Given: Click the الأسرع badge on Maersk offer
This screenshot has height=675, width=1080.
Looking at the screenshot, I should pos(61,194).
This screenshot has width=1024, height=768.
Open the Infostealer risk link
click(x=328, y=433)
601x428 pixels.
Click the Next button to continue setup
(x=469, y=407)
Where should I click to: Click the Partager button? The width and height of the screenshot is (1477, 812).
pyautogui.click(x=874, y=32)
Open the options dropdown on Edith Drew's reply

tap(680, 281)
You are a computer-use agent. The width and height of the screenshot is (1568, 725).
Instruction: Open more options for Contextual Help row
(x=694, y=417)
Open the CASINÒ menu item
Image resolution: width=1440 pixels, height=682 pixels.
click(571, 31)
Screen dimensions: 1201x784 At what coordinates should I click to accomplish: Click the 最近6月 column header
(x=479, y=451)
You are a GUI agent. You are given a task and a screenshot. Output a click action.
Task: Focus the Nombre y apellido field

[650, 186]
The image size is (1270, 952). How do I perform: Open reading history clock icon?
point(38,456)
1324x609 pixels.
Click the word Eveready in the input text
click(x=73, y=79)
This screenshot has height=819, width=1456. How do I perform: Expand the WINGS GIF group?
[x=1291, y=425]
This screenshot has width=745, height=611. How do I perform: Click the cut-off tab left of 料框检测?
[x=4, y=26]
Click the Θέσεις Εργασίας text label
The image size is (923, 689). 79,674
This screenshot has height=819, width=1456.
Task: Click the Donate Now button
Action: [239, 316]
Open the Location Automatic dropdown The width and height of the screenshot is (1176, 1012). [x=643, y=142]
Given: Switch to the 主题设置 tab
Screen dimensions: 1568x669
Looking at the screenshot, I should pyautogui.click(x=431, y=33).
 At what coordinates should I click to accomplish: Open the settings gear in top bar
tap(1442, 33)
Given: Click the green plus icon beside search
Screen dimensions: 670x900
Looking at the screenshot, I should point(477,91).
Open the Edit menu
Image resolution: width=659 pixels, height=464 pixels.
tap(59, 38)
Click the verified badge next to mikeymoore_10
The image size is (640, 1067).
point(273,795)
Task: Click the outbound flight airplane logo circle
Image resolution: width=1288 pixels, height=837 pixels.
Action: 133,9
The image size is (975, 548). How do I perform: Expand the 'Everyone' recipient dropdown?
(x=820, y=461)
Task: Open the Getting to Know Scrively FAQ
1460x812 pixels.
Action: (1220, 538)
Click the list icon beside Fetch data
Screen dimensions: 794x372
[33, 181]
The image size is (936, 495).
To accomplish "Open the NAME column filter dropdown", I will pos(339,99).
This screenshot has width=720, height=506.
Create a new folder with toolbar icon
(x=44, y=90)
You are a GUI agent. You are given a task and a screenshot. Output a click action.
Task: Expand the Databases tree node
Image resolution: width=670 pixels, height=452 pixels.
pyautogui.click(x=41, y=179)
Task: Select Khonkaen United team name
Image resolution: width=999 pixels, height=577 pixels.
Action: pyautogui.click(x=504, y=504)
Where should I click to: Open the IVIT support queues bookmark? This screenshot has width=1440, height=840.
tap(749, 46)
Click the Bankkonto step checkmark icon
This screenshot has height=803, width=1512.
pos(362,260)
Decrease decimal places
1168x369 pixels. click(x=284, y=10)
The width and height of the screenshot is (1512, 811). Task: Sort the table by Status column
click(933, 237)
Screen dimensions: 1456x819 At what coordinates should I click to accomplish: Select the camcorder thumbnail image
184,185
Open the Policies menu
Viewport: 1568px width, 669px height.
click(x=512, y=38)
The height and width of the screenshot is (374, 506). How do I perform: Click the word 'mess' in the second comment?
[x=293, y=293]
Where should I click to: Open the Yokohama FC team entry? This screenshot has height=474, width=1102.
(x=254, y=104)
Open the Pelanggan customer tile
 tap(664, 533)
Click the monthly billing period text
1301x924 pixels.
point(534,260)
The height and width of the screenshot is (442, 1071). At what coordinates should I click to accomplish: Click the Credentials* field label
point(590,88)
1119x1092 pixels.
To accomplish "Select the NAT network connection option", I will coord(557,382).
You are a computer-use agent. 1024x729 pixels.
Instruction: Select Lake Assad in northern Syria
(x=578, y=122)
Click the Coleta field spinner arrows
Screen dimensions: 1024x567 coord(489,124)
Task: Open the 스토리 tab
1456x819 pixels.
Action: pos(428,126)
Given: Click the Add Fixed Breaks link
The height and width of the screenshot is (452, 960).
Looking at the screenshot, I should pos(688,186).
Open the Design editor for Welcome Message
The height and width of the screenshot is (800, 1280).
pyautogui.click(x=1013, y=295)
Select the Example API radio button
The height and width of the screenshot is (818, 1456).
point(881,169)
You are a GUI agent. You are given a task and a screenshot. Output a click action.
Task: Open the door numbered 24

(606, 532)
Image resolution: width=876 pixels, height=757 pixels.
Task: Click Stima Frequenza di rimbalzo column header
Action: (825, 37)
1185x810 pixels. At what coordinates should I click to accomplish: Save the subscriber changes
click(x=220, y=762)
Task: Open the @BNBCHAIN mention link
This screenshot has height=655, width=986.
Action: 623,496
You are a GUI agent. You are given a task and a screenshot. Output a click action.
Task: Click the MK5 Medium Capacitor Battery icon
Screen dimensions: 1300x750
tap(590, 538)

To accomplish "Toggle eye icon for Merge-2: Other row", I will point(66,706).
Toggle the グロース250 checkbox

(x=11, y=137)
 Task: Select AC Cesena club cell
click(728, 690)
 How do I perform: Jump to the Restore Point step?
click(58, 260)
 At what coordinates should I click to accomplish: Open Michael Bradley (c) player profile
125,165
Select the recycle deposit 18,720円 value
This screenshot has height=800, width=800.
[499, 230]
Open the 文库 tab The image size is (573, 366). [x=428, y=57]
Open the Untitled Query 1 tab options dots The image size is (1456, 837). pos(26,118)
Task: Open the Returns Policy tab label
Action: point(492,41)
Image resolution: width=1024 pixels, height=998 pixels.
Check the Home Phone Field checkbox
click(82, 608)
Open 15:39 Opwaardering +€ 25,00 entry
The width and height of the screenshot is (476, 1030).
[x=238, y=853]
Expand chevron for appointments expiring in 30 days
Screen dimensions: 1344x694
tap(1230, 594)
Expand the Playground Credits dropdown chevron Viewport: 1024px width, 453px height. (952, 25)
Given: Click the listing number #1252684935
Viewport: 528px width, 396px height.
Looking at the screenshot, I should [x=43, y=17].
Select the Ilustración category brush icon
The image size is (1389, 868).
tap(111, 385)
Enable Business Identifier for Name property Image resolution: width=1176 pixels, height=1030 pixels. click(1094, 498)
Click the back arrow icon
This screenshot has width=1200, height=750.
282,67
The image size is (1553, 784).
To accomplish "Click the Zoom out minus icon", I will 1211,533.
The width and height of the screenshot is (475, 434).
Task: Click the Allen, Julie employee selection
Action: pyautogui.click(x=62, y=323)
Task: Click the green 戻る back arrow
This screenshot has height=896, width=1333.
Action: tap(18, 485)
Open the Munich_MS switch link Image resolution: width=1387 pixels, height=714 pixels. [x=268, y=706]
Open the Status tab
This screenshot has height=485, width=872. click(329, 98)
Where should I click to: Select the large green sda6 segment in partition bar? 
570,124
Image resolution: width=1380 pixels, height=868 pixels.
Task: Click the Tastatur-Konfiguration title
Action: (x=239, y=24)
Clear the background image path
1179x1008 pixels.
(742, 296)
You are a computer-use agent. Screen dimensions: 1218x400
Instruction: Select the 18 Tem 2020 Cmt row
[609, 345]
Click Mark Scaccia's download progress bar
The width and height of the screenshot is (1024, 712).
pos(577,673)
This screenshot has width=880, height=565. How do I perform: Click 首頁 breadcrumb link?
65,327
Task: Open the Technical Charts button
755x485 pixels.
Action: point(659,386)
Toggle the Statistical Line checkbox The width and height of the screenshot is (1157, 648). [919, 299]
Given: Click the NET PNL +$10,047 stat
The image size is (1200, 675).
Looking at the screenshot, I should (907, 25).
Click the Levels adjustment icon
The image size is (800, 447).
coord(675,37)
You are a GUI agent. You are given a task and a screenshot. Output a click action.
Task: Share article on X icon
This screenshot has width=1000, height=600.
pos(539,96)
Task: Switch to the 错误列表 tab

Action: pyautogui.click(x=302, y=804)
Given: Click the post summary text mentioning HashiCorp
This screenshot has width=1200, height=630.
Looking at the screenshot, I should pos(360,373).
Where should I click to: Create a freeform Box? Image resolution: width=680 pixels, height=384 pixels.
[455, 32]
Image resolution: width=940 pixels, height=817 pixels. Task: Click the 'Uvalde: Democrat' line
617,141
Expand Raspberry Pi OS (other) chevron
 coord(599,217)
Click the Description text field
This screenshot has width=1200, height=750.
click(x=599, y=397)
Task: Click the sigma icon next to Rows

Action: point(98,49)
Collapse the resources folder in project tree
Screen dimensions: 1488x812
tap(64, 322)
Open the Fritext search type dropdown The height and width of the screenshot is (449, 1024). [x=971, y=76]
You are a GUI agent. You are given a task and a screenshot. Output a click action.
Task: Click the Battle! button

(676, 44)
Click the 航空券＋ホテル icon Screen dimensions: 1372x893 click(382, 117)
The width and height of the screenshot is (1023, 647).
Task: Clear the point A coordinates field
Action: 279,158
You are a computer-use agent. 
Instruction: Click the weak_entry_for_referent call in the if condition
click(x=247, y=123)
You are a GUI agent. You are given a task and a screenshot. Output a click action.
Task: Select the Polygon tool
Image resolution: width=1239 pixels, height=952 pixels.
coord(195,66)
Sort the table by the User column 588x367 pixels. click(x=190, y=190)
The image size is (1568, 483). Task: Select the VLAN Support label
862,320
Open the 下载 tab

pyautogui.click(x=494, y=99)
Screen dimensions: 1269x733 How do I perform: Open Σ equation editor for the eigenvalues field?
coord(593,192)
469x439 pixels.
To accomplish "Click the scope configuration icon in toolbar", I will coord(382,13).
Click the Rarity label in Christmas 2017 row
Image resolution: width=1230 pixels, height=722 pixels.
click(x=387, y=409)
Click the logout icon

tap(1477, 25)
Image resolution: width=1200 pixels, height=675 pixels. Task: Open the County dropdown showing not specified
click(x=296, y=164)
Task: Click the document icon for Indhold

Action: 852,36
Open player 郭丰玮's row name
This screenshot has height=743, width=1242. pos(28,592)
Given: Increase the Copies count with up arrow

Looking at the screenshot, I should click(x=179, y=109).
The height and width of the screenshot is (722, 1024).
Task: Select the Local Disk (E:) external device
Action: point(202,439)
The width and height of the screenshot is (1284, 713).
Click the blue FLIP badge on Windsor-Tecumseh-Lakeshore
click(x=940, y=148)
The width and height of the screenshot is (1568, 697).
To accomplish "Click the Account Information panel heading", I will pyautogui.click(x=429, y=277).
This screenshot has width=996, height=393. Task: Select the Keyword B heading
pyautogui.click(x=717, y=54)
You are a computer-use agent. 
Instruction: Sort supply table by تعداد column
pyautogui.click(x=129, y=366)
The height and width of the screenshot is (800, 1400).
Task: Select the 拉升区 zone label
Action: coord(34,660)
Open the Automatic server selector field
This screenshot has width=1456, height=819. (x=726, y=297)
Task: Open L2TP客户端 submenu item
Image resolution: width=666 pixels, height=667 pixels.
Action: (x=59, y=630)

What you have to do: Convert the material above, from the line containing "Open the Automatic server selector field" through the end of the material, into a two-column CSV with the headers instruction and response. Give one row per instruction-and-response pair, put each field in double quotes, and replace any line breaks with spaces.

The solution:
instruction,response
"Open the Automatic server selector field","This screenshot has width=1456, height=819. (x=726, y=297)"
"Task: Open L2TP客户端 submenu item Image resolution: width=666 pixels, height=667 pixels.","Action: (x=59, y=630)"